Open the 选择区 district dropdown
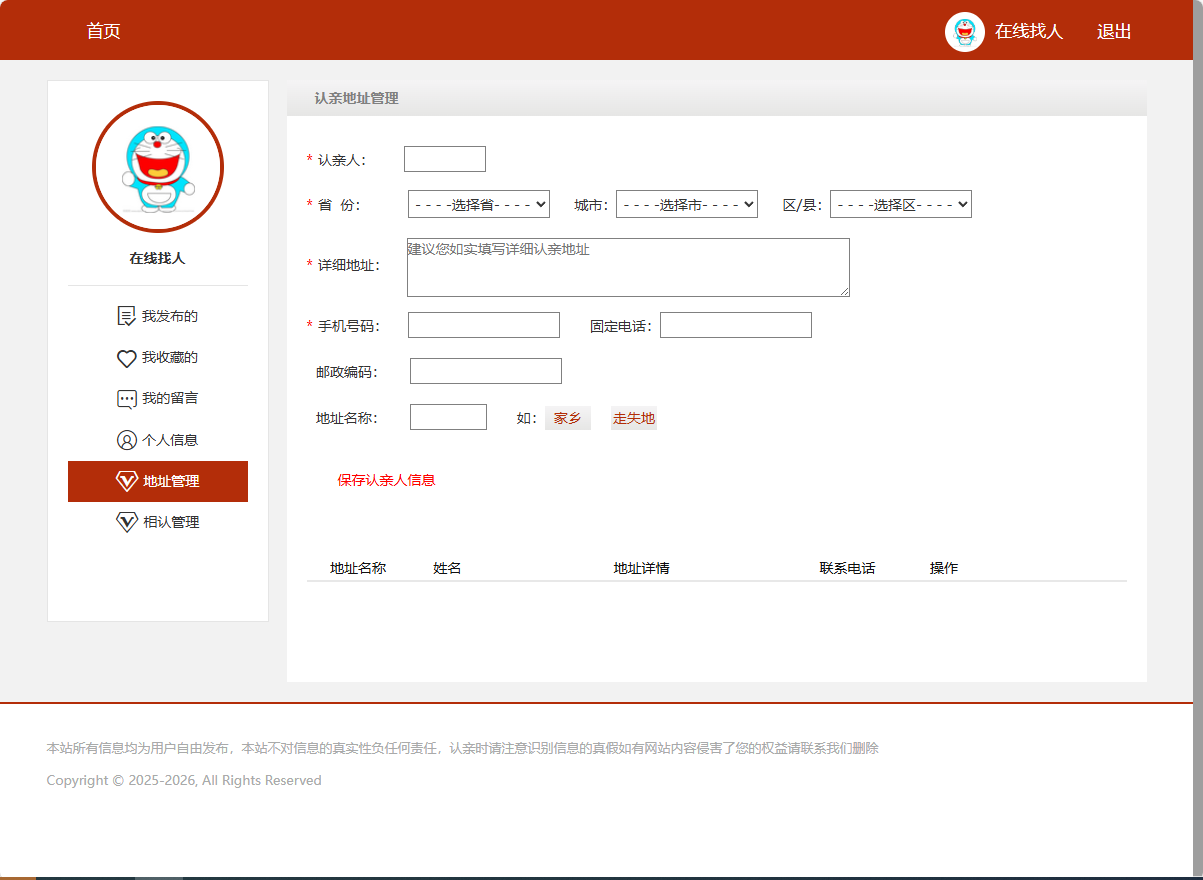The image size is (1203, 880). pyautogui.click(x=900, y=203)
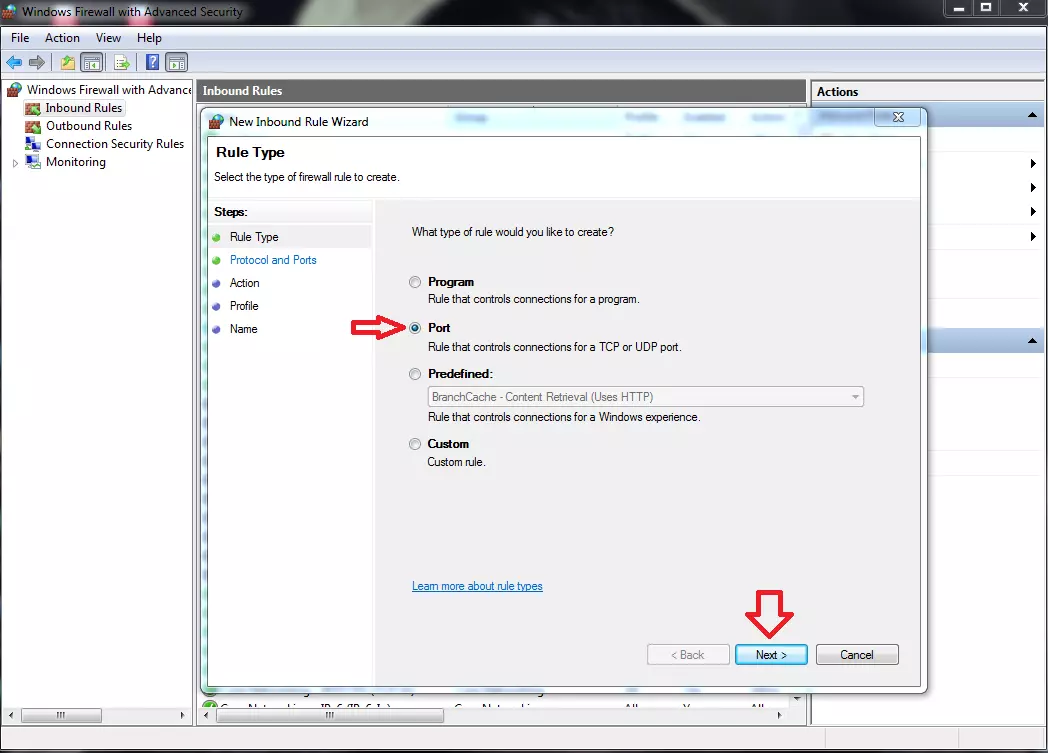Toggle the Show/Hide Console Tree icon
Image resolution: width=1048 pixels, height=753 pixels.
pos(91,62)
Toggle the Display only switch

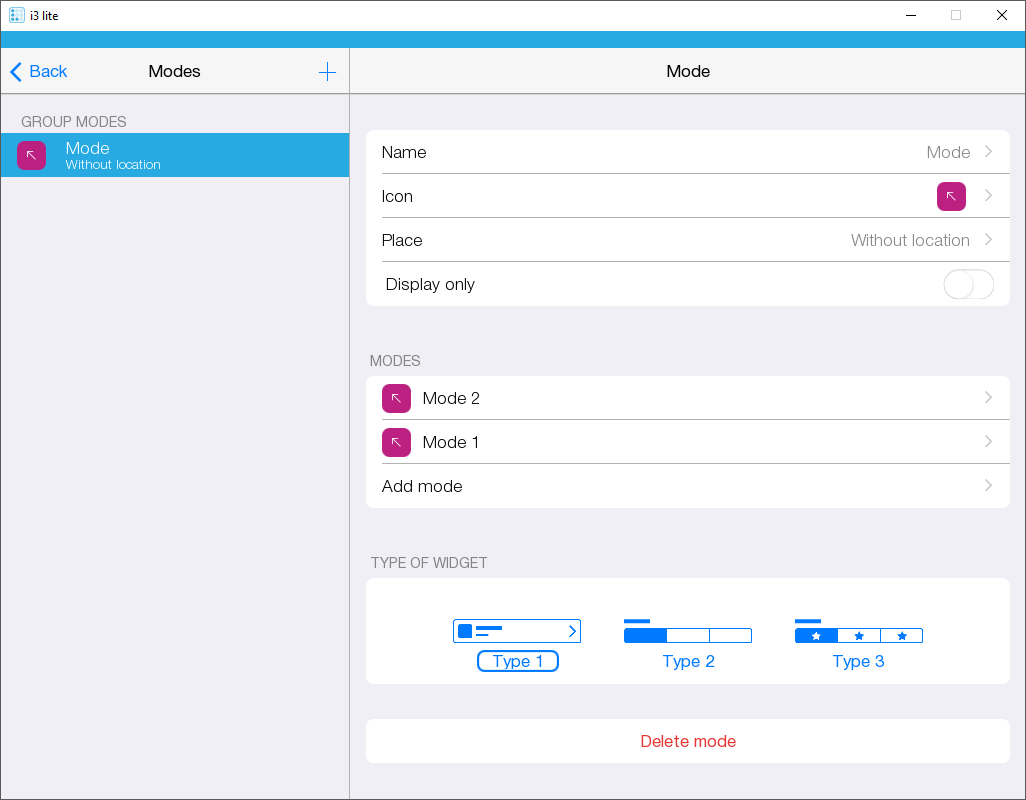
-=-=-=-=-
* Problem statement
When you reach a picture in the records above, pass over it and transcribe the rest exactly.

* Exercise output
Open the 选择区 district dropdown
The image size is (1203, 880). pyautogui.click(x=900, y=203)
Toggle the Show/Hide Console Tree icon
Image resolution: width=1048 pixels, height=753 pixels.
pos(91,62)
Toggle the Display only switch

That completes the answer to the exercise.